### Task to complete:
Show every line in the material below in which the string "agent" appears.

### Exercise input:
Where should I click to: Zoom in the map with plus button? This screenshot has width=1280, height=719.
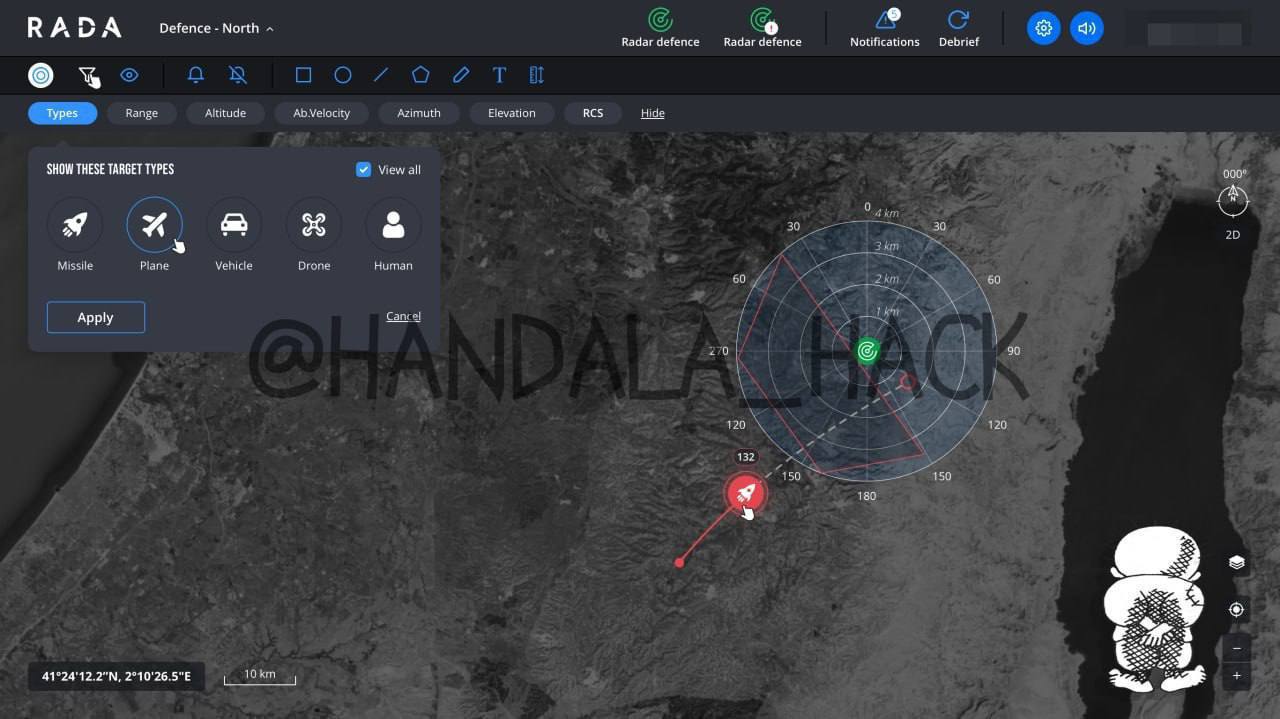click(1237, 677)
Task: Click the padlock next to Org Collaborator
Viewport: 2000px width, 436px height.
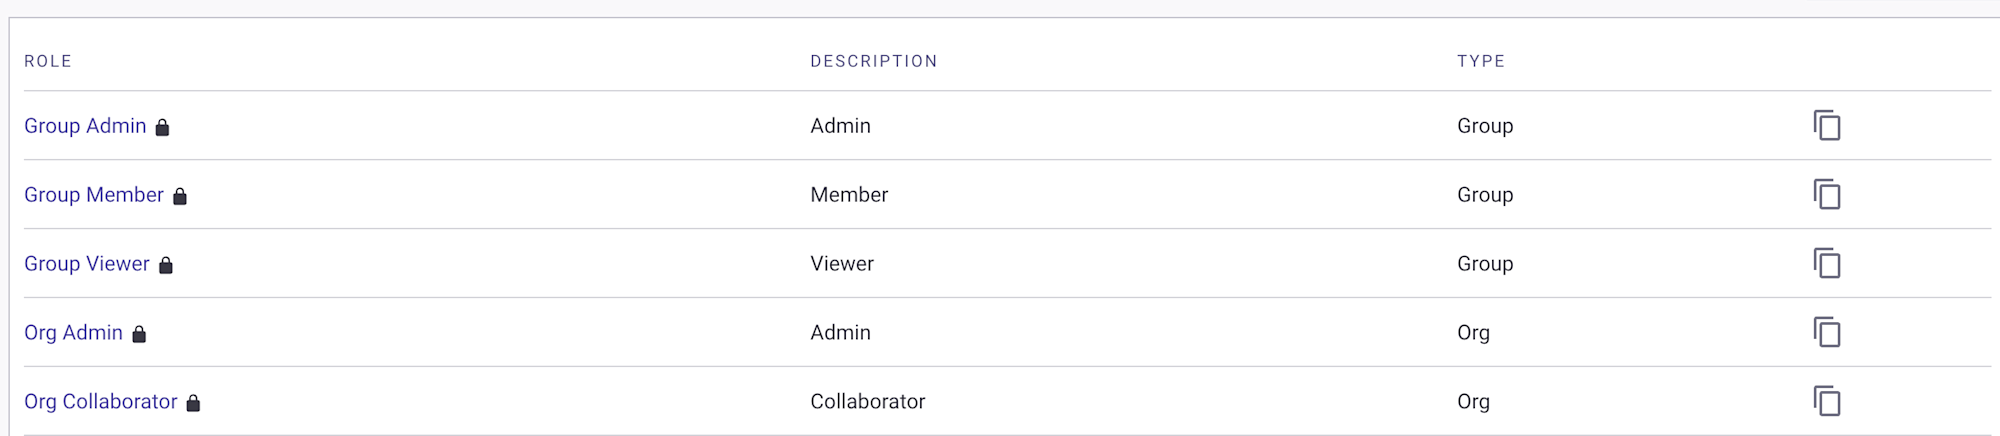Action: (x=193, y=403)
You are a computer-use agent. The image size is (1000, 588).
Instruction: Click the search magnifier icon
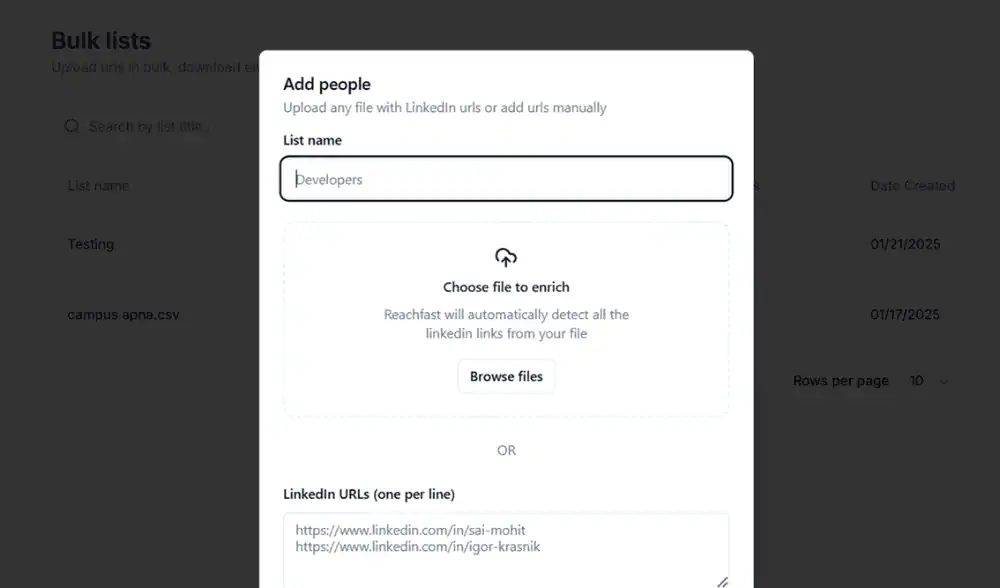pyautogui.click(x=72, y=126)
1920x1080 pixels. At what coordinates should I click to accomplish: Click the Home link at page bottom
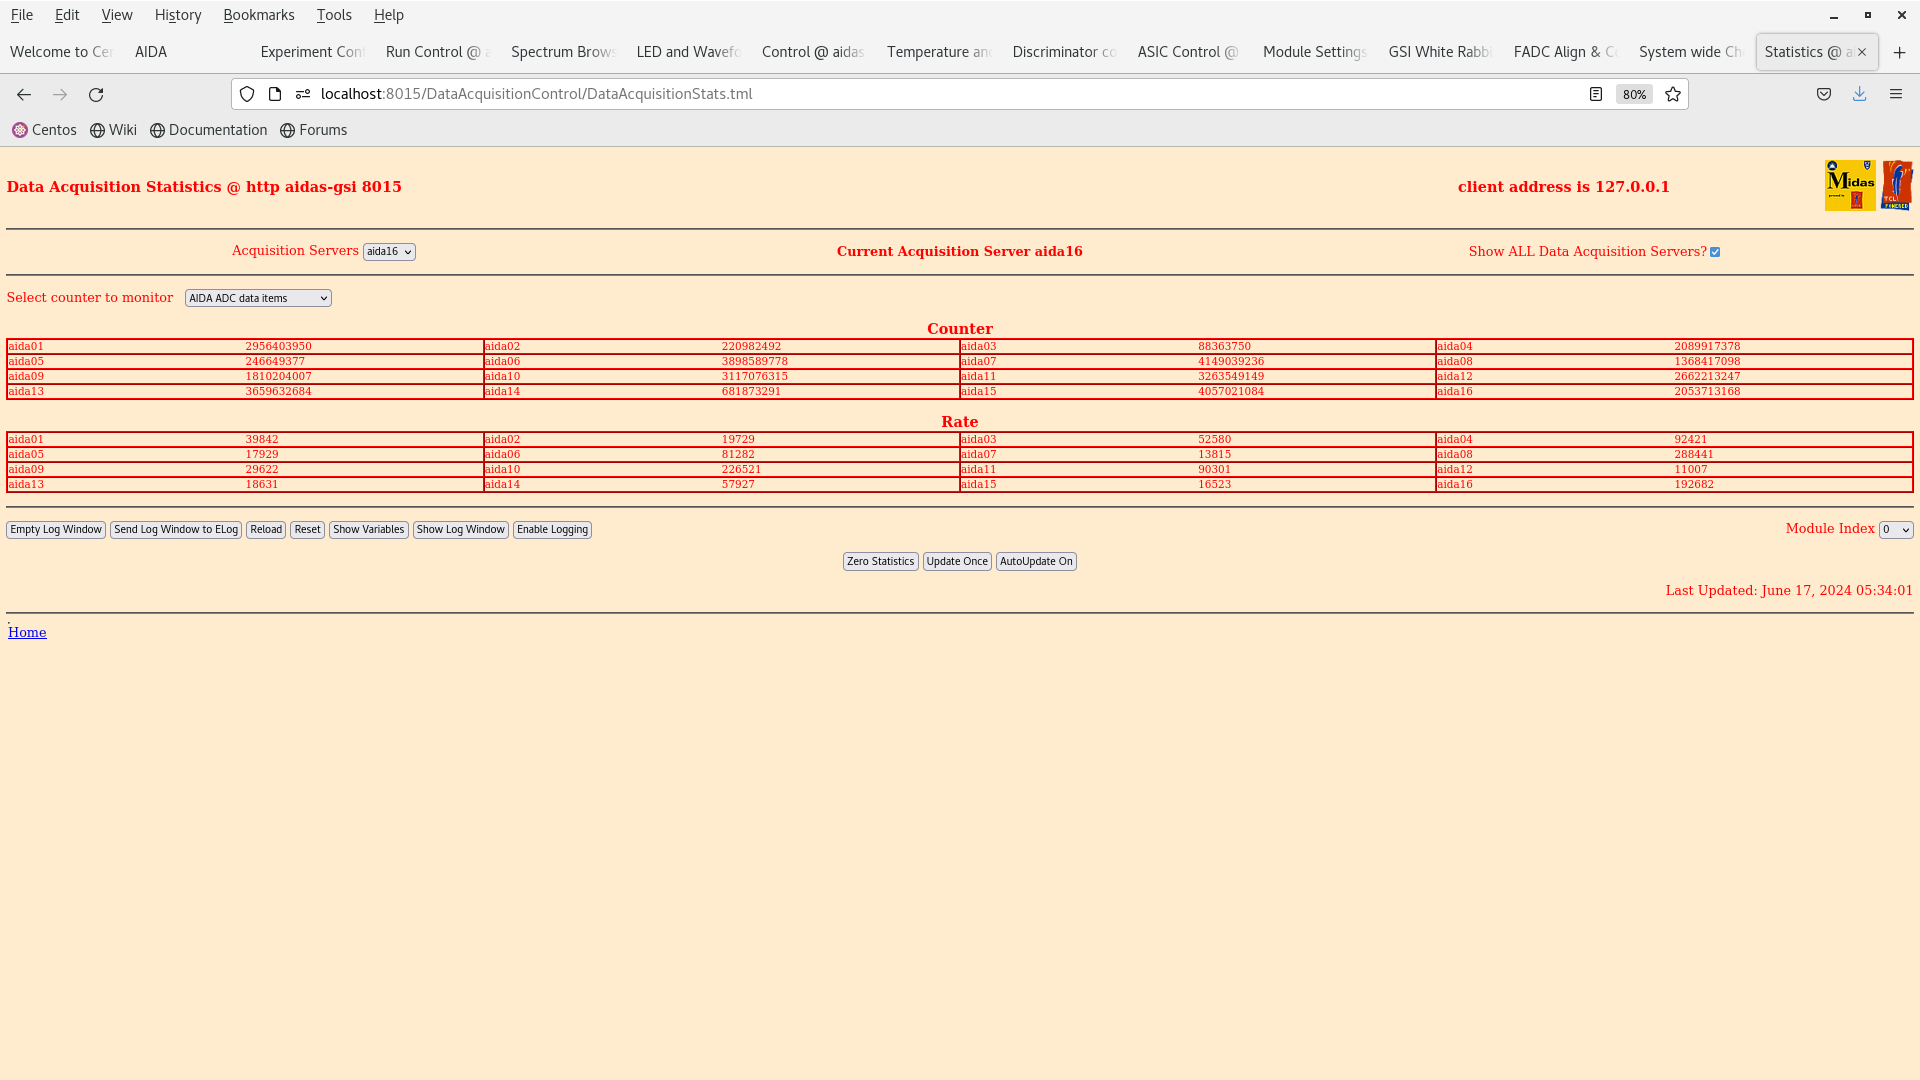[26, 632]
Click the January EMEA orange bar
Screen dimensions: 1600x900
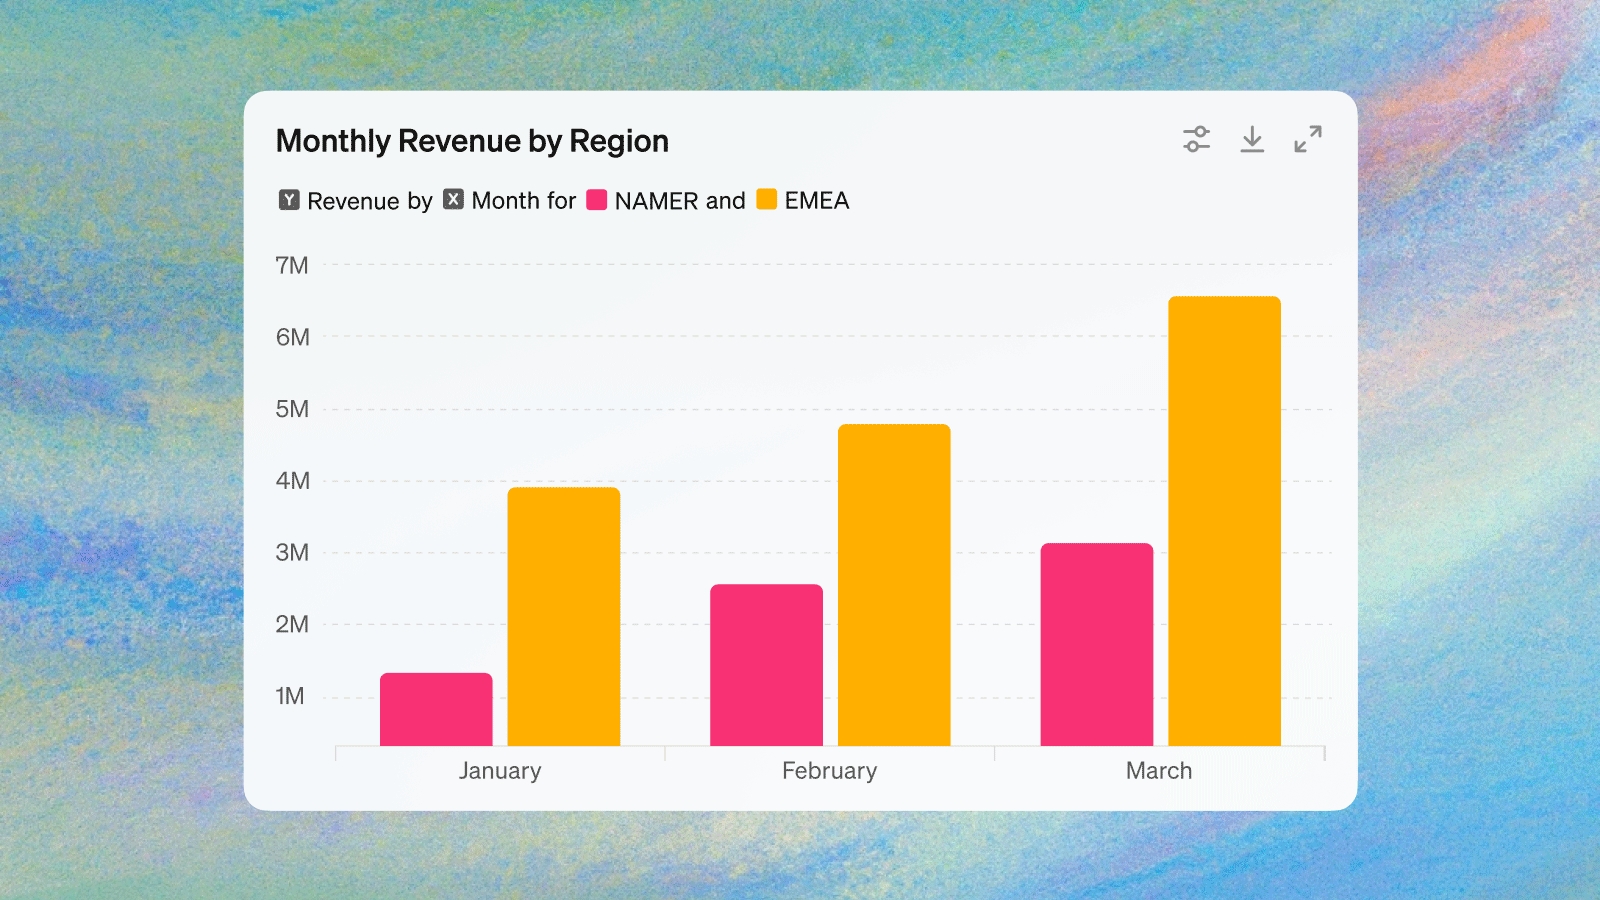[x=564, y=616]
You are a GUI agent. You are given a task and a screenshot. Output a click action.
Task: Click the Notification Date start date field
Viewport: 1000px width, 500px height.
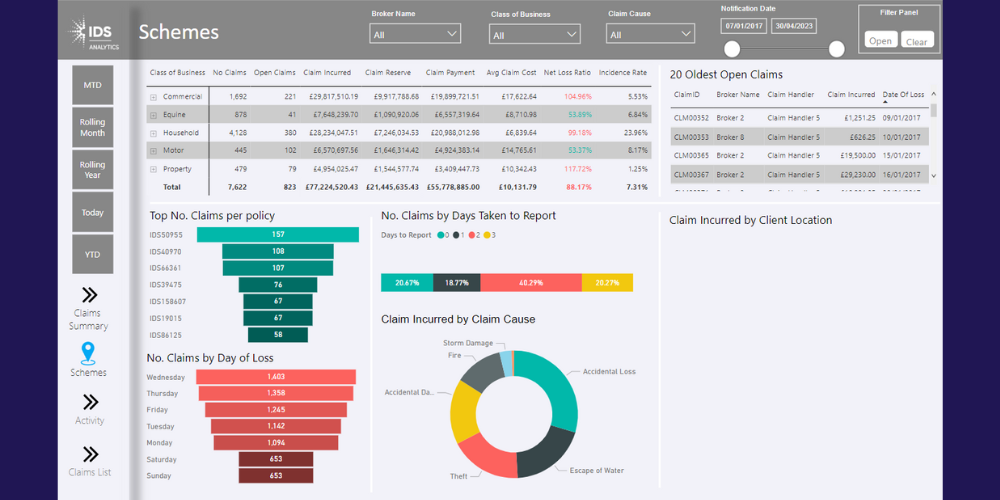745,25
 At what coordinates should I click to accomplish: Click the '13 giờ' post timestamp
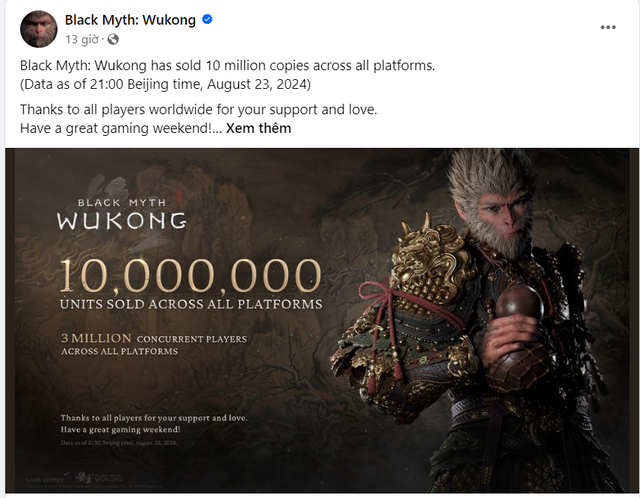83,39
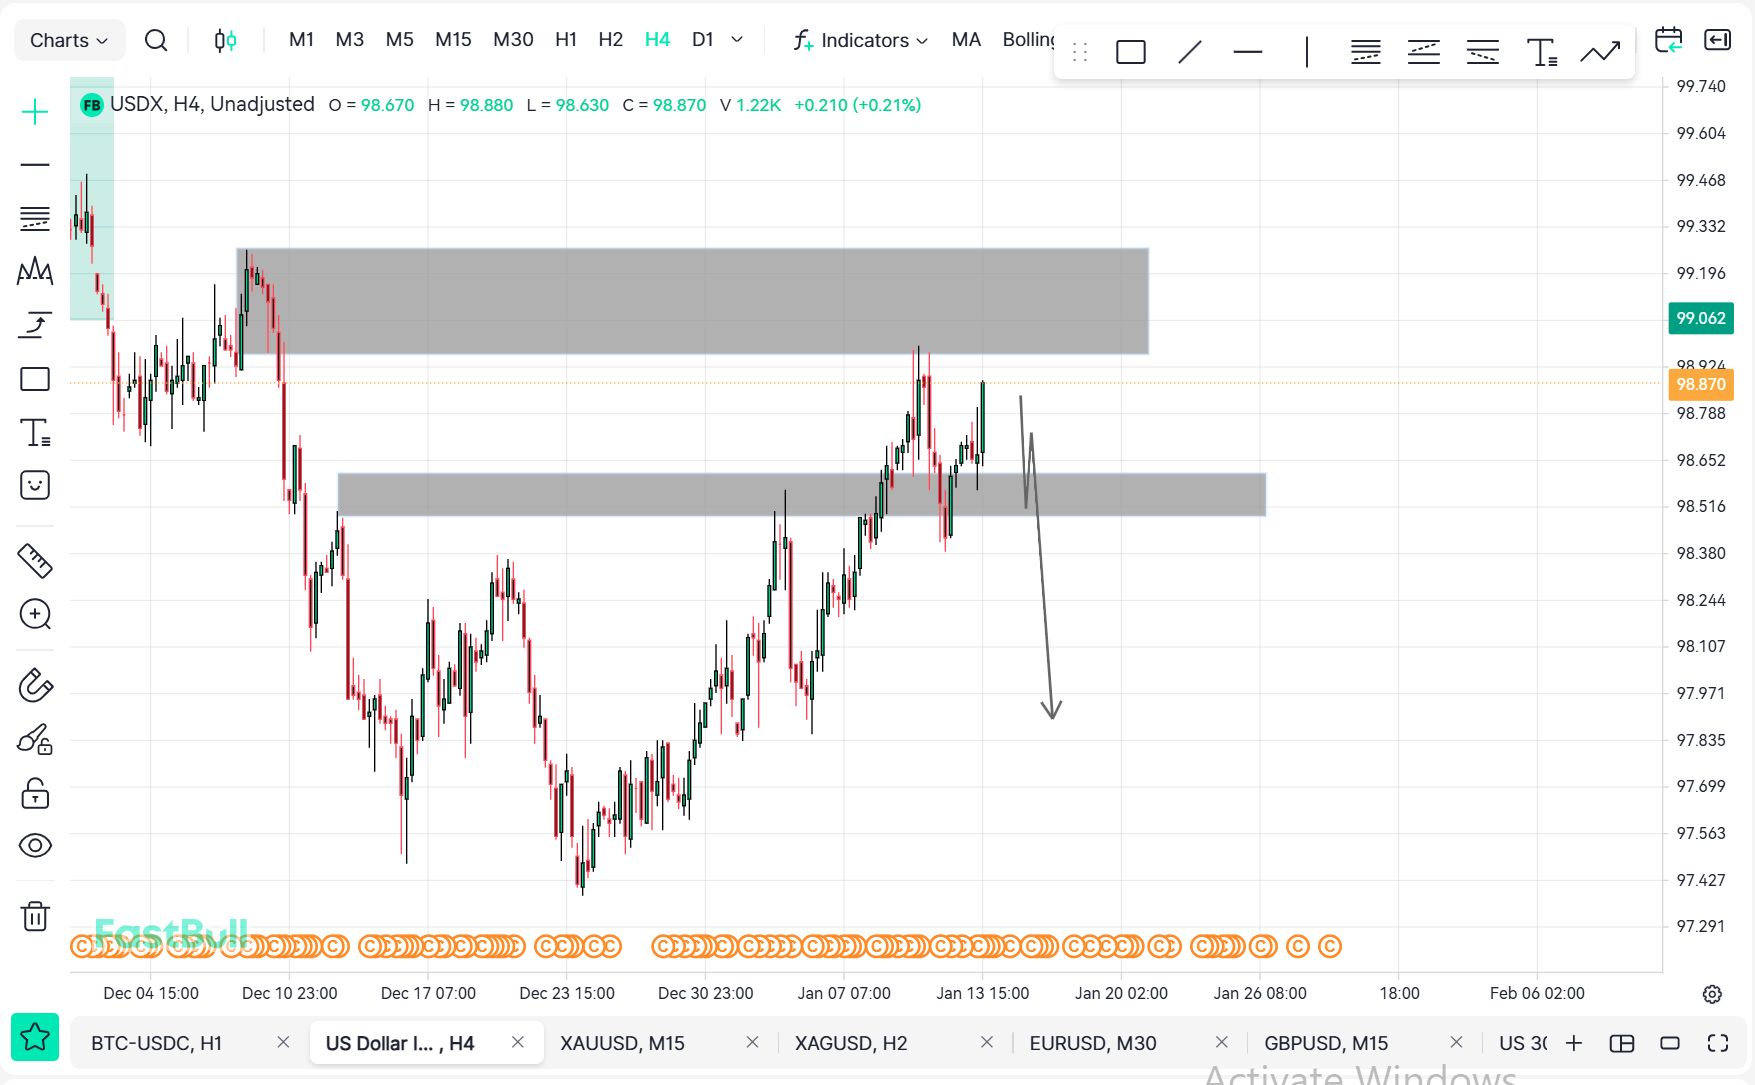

### The answer:
You are a computer-use agent. The image size is (1000, 588).
You are a GUI agent. You are given a task and a screenshot. Output a click action.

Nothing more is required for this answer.